Thornberry's tweet seemed trivial, but it was important and it was embarrassing. The more so when journalists phoned to speak to her about it and, instead of saying she had tweeted the photo because she admired the show of patriotism, she said she thought the flags were "extraordinary" and that she had "never seen a house like it". But, once she had apologised, Labour could have said: "She shouldn't have done it; she's apologised; the Conservatives have lost a seat." If pressed about the leader's view, they could have said he was working on his plans for more apprentices.

The Sun would still have put White Van Dan on its front page, and a lot of people would still have said how silly Thornberry was, or that she was being unfairly hounded - as Katy Guest does today. But the broadcasters, the BBC in particular, would have been less interested in the story, partly because it would seem to be being run by the Conservative press. And the big story on Friday would have been that Ukip had doubled its representation in the House of Commons.

That is all about media handling, which matters because much of politics is about expectations and morale. By the time of the by-election, the Tories were pleased to lose by only 7 percentage points, which means they have a good chance of winning the seat back next year. But the underlying problem for Labour is its uncertain relationship with a large group of working-class voters. And Miliband is quite capable of making a mess of that on his own. When he was asked on Friday what goes through his mind when he sees a white van outside a house, he replied: "Respect."
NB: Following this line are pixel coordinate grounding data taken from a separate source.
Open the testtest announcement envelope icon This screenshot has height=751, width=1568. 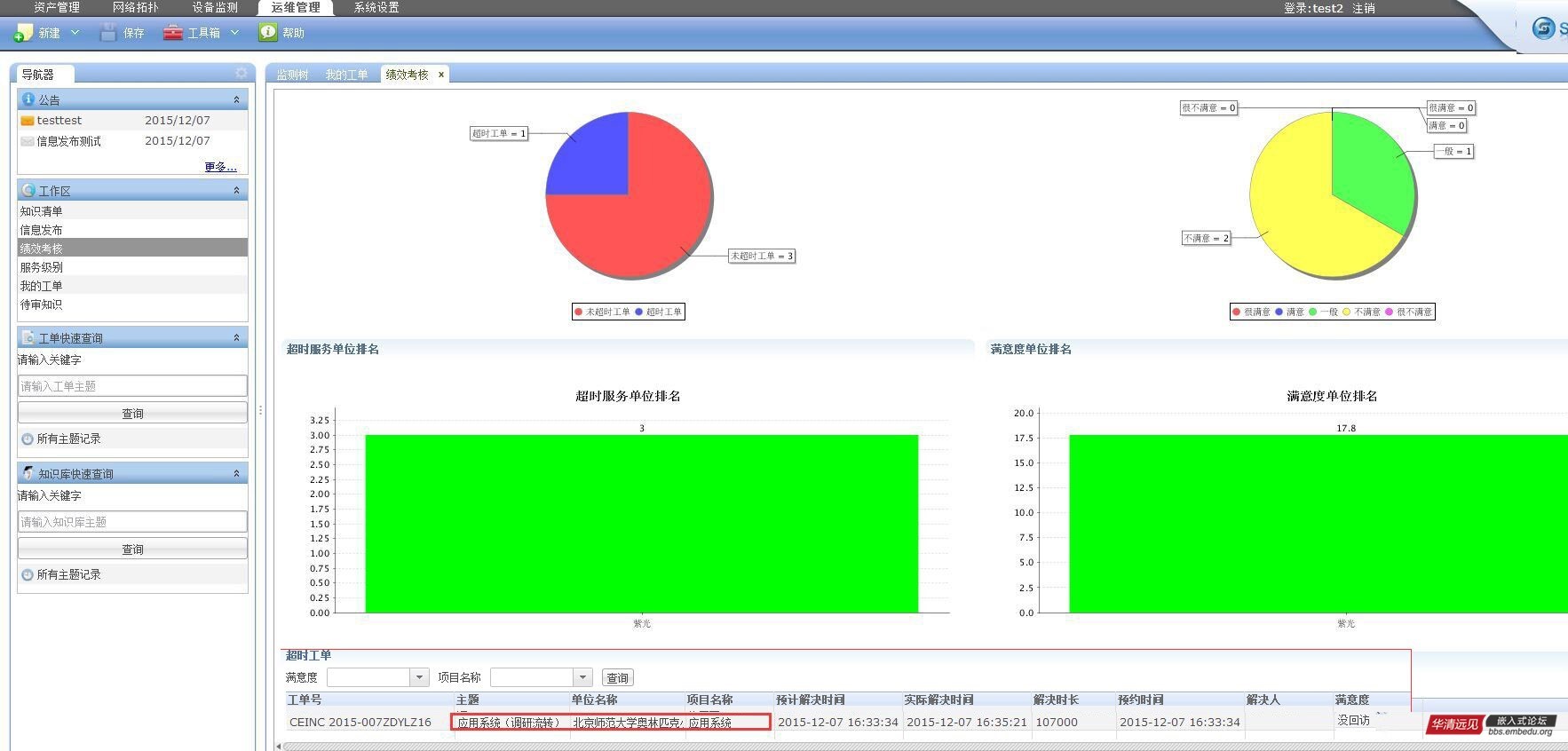click(x=28, y=121)
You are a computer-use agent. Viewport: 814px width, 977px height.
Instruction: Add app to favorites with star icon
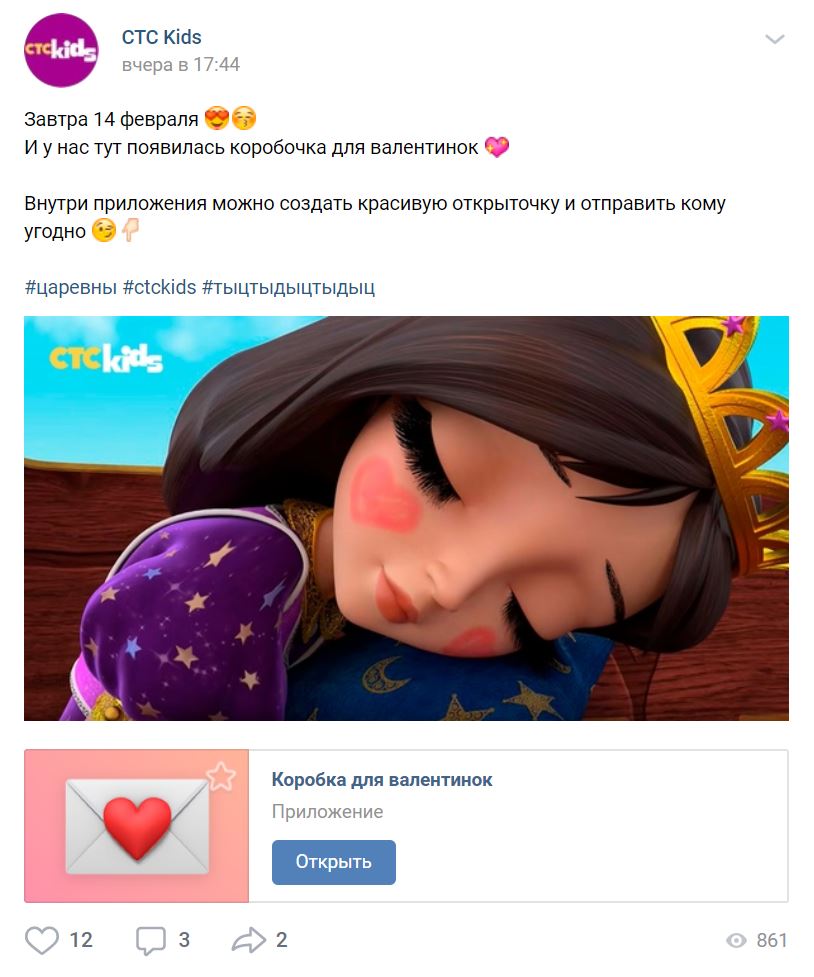tap(221, 776)
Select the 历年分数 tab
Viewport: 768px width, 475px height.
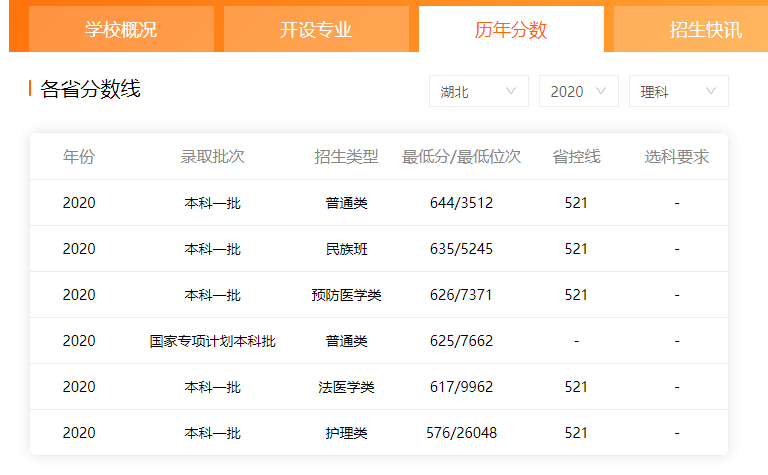coord(511,29)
This is what is known as the George H W Bush Error. President Bush Snr once opened a press conference by saying he was "in the business of lowering expectations here". His aides had their heads in their hands. That was his brief. He wasn't supposed to read it out, he was supposed to do it. Miliband had obviously had a discussion with, say, Douglas Alexander, chair of general election strategy, about how to deal with questions about Thornberry's apparent disdain for some voters. We have to show "respect, deep and real respect, for the hopes, aspirations and dreams of the people we seek to serve", Alexander might have said. I guess this because that is a line from the speech he gave in Stirling on Friday night.
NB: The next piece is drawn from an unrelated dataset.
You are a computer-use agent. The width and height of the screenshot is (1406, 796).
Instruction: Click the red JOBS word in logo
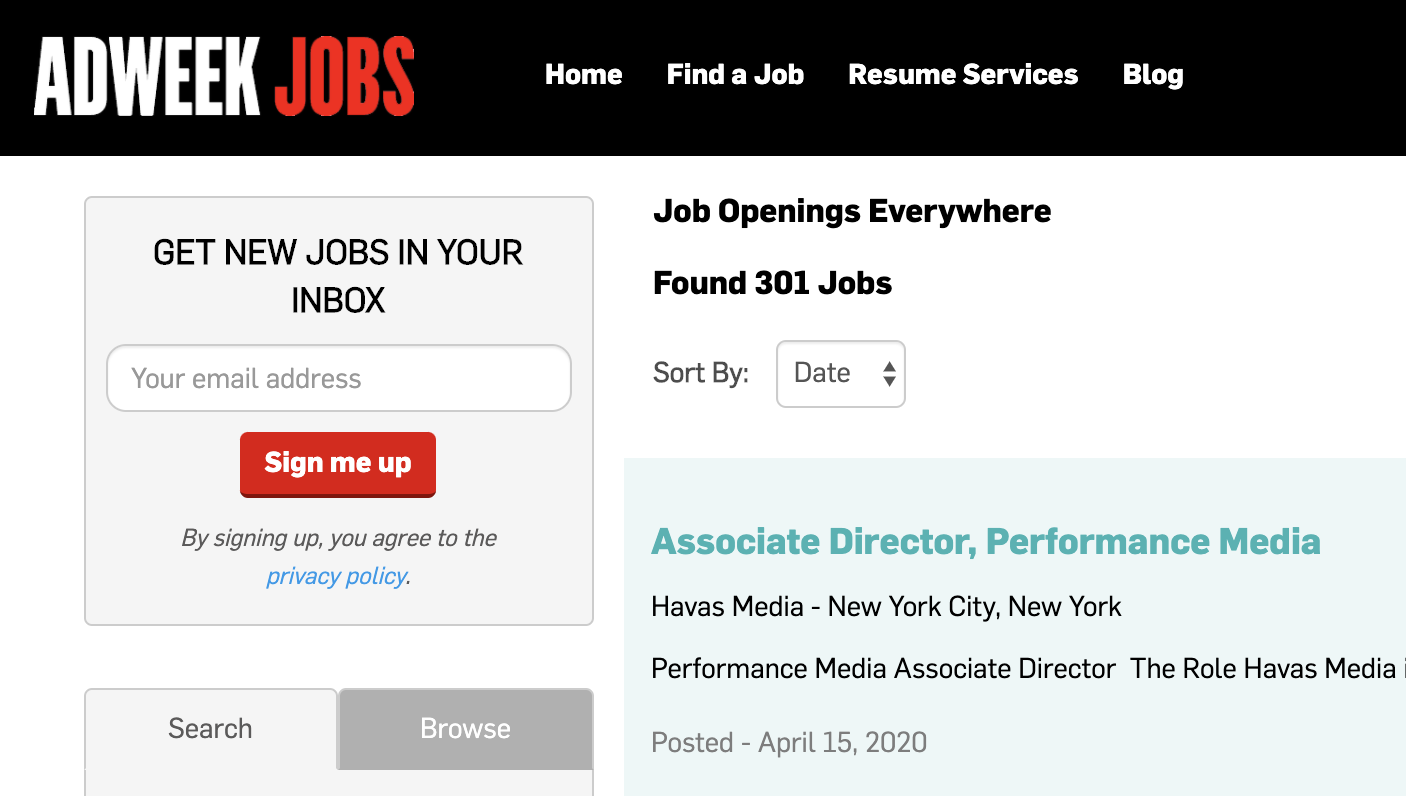344,76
Unfortunately for the Labour Party, Miliband's show of respect for the white working-class people he seeks to serve was no more authentic than Thornberry's tweeted apology: "People should fly the England flag with pride!" Mark Reckless, in his victory speech at 4.15 on Friday morning, made plain – again – Ukip's aim of recruiting Labour's working-class voters. Labour MPs tell me that their disaffected constituents are much more likely to vote Ukip than they are to vote Conservative – there is a taboo about the Tories that doesn't apply to Ukip no matter how much "more Tory than Tory" Labour people claim it is.
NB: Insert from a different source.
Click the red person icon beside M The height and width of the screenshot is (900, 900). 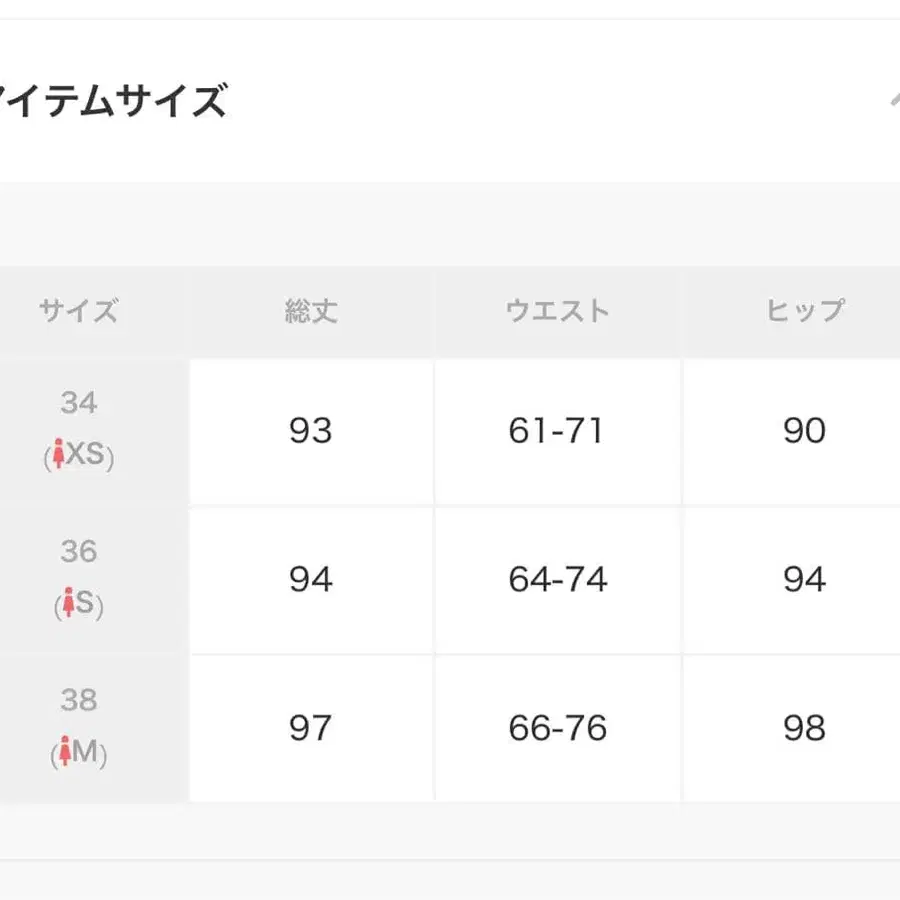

Ukip does not have to be very successful in this to erode the advantage Labour has enjoyed from Ukip's being better at winning over Tory voters than Labour ones. The white-van episode exposes the soft underbelly of Miliband's support and its vulnerability to sustained attack from Ukip and the Tories. This is one of the big issues of the next six months. It is getting late in the day and Labour is armed only with fake respect and a tin ear.